_DOCUMENT_

Brand New Ancients, Tempest's 2013 book of poetry that won the Ted Hughes Prize for Innovation leaves you rocked, stirred and unmoored - and she manages the same on stage with Chaos. Her narrative captures the desperation of youth in England, the bars she spits intense and relentless.

Musically, Chaos is the follow up to her 2014 Mercury Prize-nominated Everybody Down and, whether tempered by the current political storm, Tempest has something else, and it translates on stage to a performance filled with tension, frustration, and drama.

Tempest performed the album from top to bottom in its entirety- it wouldn’t be appropriate to hear it in any other format. Whilst Let Them Eat Chaos recognises the sense of futility felt by those living in a modern, divided Britain, it simultaneously inhabits  the all-too-relatable tableau of a Friday-night high street, deftly weaving from political and environmental anxieties to our pacification by modern consumer culture. She brings it to life with a blinding life show.

The biggest cheers follow the political call-outs on Europe is Lost, and the final song, Tunnel Vision, ends with a thunderous round of applause that Tempest admitted left her rattled.

_EXERCISE DIRECTIONS_
According to the review, which prize did Tempest's 2013 poetry book Brand New Ancients win? The stored items aren't needed to answer anything here.

[Stored items]
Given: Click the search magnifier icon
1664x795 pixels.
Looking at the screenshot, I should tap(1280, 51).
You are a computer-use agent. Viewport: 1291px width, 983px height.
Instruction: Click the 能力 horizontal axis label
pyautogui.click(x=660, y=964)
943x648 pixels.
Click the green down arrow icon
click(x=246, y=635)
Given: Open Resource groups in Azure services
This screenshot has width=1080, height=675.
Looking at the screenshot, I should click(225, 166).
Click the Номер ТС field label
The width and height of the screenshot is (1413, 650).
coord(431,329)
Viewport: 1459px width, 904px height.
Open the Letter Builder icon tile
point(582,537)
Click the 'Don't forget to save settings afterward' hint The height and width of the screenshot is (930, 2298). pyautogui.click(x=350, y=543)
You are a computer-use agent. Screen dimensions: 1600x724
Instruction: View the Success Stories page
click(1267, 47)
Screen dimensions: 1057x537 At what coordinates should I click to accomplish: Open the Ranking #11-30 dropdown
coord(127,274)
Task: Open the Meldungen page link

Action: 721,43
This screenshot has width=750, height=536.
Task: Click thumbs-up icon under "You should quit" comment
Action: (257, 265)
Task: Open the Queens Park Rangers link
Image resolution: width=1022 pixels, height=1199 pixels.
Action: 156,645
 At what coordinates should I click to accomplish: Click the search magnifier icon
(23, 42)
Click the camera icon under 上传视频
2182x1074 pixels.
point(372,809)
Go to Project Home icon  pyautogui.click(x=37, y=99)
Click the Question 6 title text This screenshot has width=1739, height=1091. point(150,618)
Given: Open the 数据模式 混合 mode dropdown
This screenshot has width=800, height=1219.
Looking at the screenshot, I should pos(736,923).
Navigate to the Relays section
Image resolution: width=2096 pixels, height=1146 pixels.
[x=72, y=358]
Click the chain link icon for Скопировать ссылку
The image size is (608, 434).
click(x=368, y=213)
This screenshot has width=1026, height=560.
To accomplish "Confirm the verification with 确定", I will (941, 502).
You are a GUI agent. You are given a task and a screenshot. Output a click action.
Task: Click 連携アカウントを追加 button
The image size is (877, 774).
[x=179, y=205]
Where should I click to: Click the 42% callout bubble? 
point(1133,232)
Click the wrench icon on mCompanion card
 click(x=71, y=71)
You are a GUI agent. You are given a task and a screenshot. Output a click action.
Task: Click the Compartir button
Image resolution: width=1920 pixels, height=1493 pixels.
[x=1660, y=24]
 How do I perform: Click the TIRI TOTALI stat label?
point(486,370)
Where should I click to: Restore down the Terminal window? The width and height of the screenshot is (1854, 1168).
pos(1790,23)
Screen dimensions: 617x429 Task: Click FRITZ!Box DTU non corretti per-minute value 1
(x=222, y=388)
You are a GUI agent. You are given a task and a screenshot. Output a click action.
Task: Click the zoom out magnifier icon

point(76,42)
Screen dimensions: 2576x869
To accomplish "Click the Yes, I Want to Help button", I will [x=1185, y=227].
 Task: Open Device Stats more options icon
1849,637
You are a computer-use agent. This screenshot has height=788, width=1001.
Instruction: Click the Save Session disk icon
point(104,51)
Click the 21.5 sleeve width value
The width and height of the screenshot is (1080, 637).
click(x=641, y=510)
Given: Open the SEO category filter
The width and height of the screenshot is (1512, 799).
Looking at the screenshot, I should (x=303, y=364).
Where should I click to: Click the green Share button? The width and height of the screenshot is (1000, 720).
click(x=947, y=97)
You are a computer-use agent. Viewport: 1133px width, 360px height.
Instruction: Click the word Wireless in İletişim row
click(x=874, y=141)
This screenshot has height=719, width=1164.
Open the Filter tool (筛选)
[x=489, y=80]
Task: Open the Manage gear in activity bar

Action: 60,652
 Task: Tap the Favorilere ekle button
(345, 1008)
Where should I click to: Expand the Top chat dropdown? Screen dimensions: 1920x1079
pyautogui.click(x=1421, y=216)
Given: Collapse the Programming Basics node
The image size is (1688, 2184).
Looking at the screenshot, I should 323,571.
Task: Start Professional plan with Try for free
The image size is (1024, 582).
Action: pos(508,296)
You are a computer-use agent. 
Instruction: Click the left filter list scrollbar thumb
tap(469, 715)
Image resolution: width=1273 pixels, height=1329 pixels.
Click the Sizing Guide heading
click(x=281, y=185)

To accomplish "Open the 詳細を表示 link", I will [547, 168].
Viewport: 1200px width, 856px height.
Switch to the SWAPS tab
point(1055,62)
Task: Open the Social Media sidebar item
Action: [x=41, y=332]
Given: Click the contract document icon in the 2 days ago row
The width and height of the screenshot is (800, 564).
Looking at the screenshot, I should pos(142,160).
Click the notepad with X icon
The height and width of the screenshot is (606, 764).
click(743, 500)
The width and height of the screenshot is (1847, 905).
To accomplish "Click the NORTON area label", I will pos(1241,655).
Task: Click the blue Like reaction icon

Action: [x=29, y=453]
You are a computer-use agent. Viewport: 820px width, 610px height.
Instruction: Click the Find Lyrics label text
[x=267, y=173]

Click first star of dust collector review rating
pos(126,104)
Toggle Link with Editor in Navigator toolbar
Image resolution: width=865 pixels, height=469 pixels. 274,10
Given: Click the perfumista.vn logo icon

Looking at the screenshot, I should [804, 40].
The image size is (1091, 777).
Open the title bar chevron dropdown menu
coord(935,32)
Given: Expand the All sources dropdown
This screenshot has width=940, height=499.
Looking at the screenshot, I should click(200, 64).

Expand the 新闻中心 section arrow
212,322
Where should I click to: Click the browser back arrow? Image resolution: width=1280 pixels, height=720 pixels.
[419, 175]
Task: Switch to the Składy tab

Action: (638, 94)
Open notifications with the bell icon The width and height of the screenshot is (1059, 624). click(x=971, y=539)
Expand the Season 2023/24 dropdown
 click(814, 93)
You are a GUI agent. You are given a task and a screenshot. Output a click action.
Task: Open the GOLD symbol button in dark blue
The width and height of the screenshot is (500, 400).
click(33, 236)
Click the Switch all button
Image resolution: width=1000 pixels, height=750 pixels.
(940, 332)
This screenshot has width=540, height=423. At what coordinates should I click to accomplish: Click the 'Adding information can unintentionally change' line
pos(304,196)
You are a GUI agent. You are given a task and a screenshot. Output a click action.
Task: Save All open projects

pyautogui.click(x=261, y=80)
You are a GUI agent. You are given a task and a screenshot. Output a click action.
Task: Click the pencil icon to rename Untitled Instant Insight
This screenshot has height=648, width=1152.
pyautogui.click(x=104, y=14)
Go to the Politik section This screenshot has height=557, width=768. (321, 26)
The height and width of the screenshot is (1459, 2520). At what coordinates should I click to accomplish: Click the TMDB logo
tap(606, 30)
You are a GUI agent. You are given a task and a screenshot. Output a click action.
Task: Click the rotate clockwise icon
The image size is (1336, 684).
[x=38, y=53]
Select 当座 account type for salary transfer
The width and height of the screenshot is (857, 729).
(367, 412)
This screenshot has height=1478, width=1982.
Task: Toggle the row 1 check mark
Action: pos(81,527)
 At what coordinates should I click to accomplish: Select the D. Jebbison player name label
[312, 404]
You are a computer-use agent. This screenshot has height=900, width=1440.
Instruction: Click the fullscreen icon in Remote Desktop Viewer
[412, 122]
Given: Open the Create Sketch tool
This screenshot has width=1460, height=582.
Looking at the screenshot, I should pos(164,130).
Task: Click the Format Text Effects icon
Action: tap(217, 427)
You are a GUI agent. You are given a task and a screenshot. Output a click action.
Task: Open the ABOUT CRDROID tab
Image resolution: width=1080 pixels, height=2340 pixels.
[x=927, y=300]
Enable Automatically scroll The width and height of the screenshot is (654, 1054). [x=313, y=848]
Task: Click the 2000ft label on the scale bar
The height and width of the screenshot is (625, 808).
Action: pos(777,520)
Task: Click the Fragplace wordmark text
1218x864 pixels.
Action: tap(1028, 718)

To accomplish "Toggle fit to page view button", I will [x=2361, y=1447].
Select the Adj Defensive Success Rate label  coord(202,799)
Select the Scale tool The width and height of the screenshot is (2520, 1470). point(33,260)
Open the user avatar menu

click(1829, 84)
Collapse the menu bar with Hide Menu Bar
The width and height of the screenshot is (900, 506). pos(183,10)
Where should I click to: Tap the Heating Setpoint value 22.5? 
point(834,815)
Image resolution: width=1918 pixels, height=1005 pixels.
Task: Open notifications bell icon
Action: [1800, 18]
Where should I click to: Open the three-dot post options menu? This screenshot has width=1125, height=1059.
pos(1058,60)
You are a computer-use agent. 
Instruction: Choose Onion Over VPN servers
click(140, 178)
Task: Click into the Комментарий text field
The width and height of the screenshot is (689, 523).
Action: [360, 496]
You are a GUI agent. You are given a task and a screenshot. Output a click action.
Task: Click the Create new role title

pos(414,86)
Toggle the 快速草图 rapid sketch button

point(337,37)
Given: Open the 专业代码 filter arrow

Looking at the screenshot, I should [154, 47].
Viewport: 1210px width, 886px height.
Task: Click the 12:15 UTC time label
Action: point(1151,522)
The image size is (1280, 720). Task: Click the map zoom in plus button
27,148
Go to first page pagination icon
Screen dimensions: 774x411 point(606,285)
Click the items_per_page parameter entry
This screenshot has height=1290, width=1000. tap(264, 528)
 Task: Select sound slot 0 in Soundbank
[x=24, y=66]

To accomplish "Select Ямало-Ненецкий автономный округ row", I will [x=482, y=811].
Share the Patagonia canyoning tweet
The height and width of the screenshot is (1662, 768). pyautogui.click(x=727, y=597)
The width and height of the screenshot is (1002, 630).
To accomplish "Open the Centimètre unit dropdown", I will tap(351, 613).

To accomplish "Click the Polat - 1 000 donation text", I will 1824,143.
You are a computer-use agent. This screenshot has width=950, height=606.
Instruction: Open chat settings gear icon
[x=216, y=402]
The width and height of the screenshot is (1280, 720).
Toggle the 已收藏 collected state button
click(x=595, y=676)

_RESULT FOR THIS TASK_
It won the Ted Hughes Prize for Innovation.